▸ **Given records**:
%%

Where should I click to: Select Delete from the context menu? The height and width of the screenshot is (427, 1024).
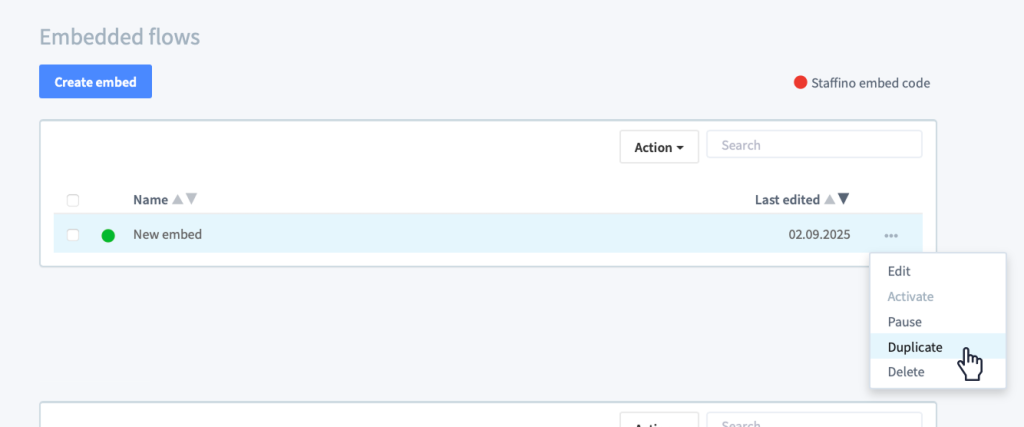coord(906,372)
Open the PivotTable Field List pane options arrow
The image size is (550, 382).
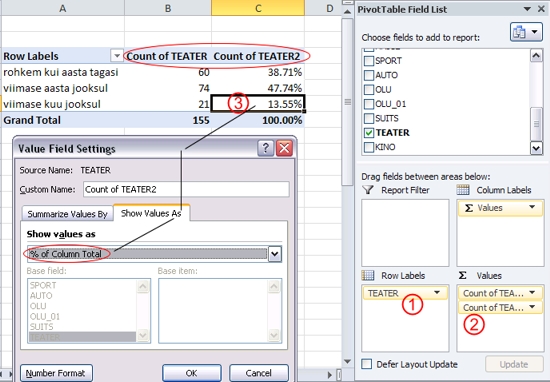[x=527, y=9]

%%

▸ **What this task involves**: If a picture appears in the records, omit it and print everything else exactly.

▸ **Task result**:
Where should I click to: Select Delete from the context menu? The height and width of the screenshot is (427, 1024).
coord(906,372)
Open the PivotTable Field List pane options arrow
The image size is (550, 382).
[x=527, y=9]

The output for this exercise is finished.